The first Pike County Courthouse was completed in mid-1821; it was a log building, 16 × 18 ft, and the county paid $32 to Daniel Shinn for the project. Despite this expense, officials soon sought to leave; a commission chose Atlas to be the permanent county seat in early 1823, although the official move was delayed until 1824 by a lawsuit. A new courthouse was built at Atlas by year's end, although the courts had been meeting there since the previous year. This being a temporary log building, county officials soon outgrew it, and a better structure was ordered in 1826 at a cost of nearly $1,500. However, the commissioners' plans were too grand; this building was never constructed, and county offices began operating out of rented quarters. The commissioners' second attempt at a courthouse was more successful; it was ordered in early 1829, and by September the county had paid approximately $1,800 for its new building, 36 × 24 ft and two stories tall.

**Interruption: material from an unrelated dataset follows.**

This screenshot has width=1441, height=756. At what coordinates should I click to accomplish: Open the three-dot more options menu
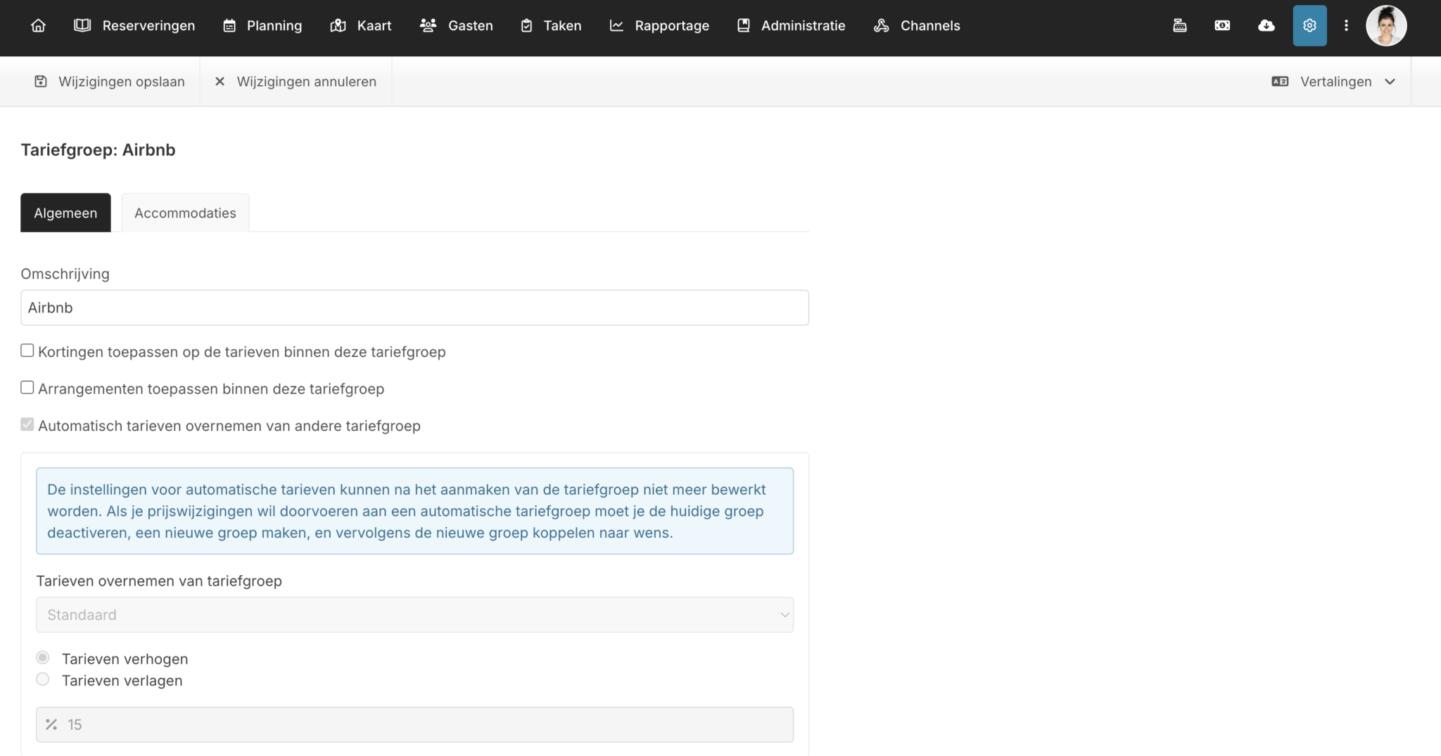(x=1346, y=26)
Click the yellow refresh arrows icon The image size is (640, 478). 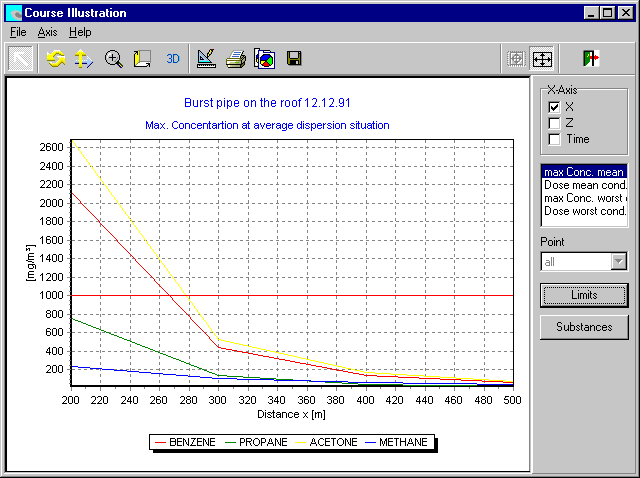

Despite the expense of this building, county residents living far from Atlas sought to have the seat relocated, and in 1833 it was moved to a new location to be named "Pittsfield". The first courthouse there was a wooden building ordered in 1833 and erected near the public square, but as early as 1836 county officials ordered yet another new building. When it was completed in 1839, the county had spent $15,000 building one of the region's grandest courthouses, and the old courthouse was relegated to commercial purposes.

==Current courthouse==
Pike County's current courthouse was constructed in 1894 and 1895. Its architect, Henry Elliott, was also responsible for designing the Edgar County Courthouse, which features a very similar design. The building's exterior features twenty-four sides; its plan is basically that of an octagon 110 × 119 ft with recesses in the middle of each of the four long sides. Built of rusticated stone, the courthouse is two and a half stories tall with belt courses separating the stories. Rectangular windows are placed in each of the sides, grouped in clusters of three or five except on the shortest walls, while small ogive windows placed above many of the rectangular windows give the appearance of the Gothic Revival style. Atop the center sits a 136 ft tower. The interior is built around a large lightwell.

Comparatively little change has occurred in the courthouse square since the First World War, and the courthouse continues to dominate the downtown. It is one of the key buildings included within the Pittsfield Historic District, which was added to the National Register of Historic Places in 1980.